◆ Task instructions:
Repeat back the listing below, word for word and in full.
━━ Records to process
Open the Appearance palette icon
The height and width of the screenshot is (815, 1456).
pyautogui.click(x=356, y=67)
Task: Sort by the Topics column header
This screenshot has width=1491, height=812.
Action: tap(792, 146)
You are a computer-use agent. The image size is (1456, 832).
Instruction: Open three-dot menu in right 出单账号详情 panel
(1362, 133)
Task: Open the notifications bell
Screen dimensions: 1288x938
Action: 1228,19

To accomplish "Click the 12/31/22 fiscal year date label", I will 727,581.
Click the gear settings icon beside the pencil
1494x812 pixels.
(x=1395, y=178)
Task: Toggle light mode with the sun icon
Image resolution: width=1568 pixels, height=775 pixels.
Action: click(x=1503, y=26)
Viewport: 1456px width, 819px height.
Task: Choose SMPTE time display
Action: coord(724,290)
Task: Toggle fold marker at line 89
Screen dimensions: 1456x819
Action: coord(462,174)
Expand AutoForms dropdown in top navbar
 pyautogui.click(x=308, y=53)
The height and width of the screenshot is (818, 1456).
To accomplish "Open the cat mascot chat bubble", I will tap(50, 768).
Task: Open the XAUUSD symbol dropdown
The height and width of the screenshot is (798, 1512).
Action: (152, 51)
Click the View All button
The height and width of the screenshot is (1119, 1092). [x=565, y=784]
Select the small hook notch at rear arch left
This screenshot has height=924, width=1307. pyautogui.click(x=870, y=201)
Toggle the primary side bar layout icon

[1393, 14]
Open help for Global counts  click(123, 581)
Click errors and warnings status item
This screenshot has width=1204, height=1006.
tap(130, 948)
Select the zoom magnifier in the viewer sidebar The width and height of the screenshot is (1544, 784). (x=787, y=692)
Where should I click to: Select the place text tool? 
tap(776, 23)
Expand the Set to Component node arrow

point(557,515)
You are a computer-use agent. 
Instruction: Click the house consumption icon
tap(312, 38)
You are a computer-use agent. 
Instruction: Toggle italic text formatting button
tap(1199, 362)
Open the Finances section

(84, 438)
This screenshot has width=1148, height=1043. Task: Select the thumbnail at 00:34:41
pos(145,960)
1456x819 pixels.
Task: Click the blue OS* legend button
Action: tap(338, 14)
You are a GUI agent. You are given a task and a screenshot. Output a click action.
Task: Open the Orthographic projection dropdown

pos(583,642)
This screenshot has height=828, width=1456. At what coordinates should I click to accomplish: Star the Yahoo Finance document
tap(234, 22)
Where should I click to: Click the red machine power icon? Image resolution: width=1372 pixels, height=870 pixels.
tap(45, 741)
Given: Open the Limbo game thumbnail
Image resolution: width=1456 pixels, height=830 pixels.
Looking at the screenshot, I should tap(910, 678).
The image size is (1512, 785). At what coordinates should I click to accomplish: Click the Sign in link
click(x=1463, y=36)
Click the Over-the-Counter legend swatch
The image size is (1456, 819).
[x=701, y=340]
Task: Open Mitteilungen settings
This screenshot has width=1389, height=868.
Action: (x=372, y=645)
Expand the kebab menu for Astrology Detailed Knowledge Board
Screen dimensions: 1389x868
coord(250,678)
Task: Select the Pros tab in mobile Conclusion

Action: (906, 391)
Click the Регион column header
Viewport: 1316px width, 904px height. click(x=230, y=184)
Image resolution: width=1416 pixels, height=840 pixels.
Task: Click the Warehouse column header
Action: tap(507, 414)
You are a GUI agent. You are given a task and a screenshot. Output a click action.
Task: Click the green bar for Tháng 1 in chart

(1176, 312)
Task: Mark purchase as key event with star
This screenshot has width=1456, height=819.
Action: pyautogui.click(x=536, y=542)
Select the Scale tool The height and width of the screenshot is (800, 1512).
━━━━
◆ Answer below:
Open the Appearance palette icon
The height and width of the screenshot is (815, 1456).
pyautogui.click(x=356, y=67)
Task: Sort by the Topics column header
This screenshot has width=1491, height=812.
Action: tap(792, 146)
You are a computer-use agent. The image size is (1456, 832).
Instruction: Open three-dot menu in right 出单账号详情 panel
(1362, 133)
Task: Open the notifications bell
Screen dimensions: 1288x938
Action: 1228,19

To accomplish "Click the 12/31/22 fiscal year date label", I will 727,581.
Click the gear settings icon beside the pencil
1494x812 pixels.
(x=1395, y=178)
Task: Toggle light mode with the sun icon
Image resolution: width=1568 pixels, height=775 pixels.
Action: click(x=1503, y=26)
Viewport: 1456px width, 819px height.
Task: Choose SMPTE time display
Action: coord(724,290)
Task: Toggle fold marker at line 89
Screen dimensions: 1456x819
Action: coord(462,174)
Expand AutoForms dropdown in top navbar
 pyautogui.click(x=308, y=53)
The height and width of the screenshot is (818, 1456).
To accomplish "Open the cat mascot chat bubble", I will tap(50, 768).
Task: Open the XAUUSD symbol dropdown
The height and width of the screenshot is (798, 1512).
Action: (152, 51)
Click the View All button
The height and width of the screenshot is (1119, 1092). [x=565, y=784]
Select the small hook notch at rear arch left
This screenshot has height=924, width=1307. pyautogui.click(x=870, y=201)
Toggle the primary side bar layout icon

[1393, 14]
Open help for Global counts  click(123, 581)
Click errors and warnings status item
This screenshot has width=1204, height=1006.
tap(130, 948)
Select the zoom magnifier in the viewer sidebar The width and height of the screenshot is (1544, 784). (x=787, y=692)
Where should I click to: Select the place text tool? 
tap(776, 23)
Expand the Set to Component node arrow

point(557,515)
You are a computer-use agent. 
Instruction: Click the house consumption icon
tap(312, 38)
You are a computer-use agent. 
Instruction: Toggle italic text formatting button
tap(1199, 362)
Open the Finances section

(84, 438)
This screenshot has width=1148, height=1043. Task: Select the thumbnail at 00:34:41
pos(145,960)
1456x819 pixels.
Task: Click the blue OS* legend button
Action: tap(338, 14)
You are a GUI agent. You are given a task and a screenshot. Output a click action.
Task: Open the Orthographic projection dropdown

pos(583,642)
This screenshot has height=828, width=1456. At what coordinates should I click to accomplish: Star the Yahoo Finance document
tap(234, 22)
Where should I click to: Click the red machine power icon? Image resolution: width=1372 pixels, height=870 pixels.
tap(45, 741)
Given: Open the Limbo game thumbnail
Image resolution: width=1456 pixels, height=830 pixels.
Looking at the screenshot, I should tap(910, 678).
The image size is (1512, 785). At what coordinates should I click to accomplish: Click the Sign in link
click(x=1463, y=36)
Click the Over-the-Counter legend swatch
The image size is (1456, 819).
[x=701, y=340]
Task: Open Mitteilungen settings
This screenshot has width=1389, height=868.
Action: (x=372, y=645)
Expand the kebab menu for Astrology Detailed Knowledge Board
Screen dimensions: 1389x868
coord(250,678)
Task: Select the Pros tab in mobile Conclusion

Action: (906, 391)
Click the Регион column header
Viewport: 1316px width, 904px height. click(x=230, y=184)
Image resolution: width=1416 pixels, height=840 pixels.
Task: Click the Warehouse column header
Action: tap(507, 414)
You are a GUI agent. You are given a task and a screenshot. Output a click action.
Task: Click the green bar for Tháng 1 in chart

(1176, 312)
Task: Mark purchase as key event with star
This screenshot has width=1456, height=819.
Action: pyautogui.click(x=536, y=542)
Select the Scale tool The height and width of the screenshot is (800, 1512).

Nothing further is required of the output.